My effective TR last year was 13%, but I chose to pay more taxes than I needed to that year by converting some tIRA money to a ROTH otherwise it would have been lower.
Initially intended to start ROTH conversions after I FIRE at 59 1/2 end of next year(okay, so it's not really early--but it's "early" for me) up to the 15% bracket until age 70. No, not so sure. Have a slightly unusual FIRE plan as it includes/adds substantial amount of proceeds from RE sale at age 65 (about 5 years after I FIRE).

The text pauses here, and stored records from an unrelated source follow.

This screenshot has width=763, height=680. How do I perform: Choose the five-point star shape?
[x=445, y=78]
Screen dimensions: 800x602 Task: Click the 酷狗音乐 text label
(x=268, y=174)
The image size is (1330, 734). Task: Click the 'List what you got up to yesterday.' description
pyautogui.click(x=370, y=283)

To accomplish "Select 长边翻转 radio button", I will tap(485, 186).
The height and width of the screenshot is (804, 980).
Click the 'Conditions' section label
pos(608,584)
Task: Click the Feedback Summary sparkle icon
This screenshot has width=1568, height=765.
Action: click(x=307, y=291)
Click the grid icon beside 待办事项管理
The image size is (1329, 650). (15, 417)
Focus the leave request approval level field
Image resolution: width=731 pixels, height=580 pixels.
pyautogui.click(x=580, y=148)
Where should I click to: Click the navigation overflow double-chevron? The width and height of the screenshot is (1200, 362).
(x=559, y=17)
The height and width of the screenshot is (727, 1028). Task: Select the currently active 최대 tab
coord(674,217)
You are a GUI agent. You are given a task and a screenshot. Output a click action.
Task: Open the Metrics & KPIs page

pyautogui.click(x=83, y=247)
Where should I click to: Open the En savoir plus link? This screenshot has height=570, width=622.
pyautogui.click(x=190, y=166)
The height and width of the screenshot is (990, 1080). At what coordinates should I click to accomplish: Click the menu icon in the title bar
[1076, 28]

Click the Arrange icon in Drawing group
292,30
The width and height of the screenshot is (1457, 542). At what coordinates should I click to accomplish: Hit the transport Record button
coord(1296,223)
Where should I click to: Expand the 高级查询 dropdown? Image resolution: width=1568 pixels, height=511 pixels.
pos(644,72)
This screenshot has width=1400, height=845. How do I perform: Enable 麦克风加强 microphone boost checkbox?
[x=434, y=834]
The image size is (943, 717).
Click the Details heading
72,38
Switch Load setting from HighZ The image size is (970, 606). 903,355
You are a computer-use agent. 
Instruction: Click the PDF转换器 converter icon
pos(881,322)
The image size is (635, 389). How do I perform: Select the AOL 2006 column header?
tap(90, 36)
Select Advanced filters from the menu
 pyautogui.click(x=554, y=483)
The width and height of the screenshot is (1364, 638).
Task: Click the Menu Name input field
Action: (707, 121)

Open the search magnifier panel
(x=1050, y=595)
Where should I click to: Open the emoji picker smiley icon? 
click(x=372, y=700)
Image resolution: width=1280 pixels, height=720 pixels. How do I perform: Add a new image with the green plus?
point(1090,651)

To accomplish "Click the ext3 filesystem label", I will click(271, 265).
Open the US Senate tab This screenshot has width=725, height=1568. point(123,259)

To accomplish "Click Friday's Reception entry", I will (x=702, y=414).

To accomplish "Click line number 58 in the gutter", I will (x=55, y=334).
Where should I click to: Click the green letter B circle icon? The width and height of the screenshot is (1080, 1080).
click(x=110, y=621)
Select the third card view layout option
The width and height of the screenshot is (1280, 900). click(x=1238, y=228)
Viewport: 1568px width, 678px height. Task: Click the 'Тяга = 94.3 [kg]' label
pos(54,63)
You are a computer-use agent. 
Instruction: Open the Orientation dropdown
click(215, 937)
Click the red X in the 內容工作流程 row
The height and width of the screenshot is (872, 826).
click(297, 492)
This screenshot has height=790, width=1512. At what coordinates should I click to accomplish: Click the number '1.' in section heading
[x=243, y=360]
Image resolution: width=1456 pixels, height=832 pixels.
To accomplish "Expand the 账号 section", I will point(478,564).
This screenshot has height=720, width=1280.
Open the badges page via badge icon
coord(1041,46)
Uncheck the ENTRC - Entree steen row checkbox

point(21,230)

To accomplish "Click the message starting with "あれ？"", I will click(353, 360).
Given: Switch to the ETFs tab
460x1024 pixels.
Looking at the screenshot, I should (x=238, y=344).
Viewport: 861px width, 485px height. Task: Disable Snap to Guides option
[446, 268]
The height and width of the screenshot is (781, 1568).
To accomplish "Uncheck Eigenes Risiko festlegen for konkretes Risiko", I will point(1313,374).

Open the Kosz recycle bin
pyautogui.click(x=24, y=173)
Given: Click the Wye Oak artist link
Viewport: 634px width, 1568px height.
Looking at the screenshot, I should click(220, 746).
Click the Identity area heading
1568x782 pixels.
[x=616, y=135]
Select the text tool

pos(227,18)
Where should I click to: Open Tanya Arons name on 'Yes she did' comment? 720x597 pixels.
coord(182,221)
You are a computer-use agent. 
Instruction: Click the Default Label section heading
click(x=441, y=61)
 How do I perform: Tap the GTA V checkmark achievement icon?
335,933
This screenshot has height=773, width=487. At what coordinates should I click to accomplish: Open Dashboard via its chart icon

I know most people here do not include principal residence but I have no mortgage, have an enormous amount of equity, will be downsizing from one of the more highly desirable, trendy areas in los angeles (important, because trendy people create trendy neighborhoods and drive up property values: even at the bottom of the recent RE crash, values here dropped, then reverted quickly (no, I'm hardly "trendy", but sure am $thankful the neighborhood has become that way)). Will be downsizing to a *much* cheaper location, so I'm including the funds in my plan.

However, this plan basically renders total SWR calculations useless, so will be relying on ESPlanner year by year. Am good to go after next year based on other calculators, including FIRP, FIRECALC, ORP, and also according to consultation with VG FP. Long-winded way of saying I'll play the ROTH conversions by ear, depending on yearly portfolio values, at least until I add $ to the portfolio from downsizing.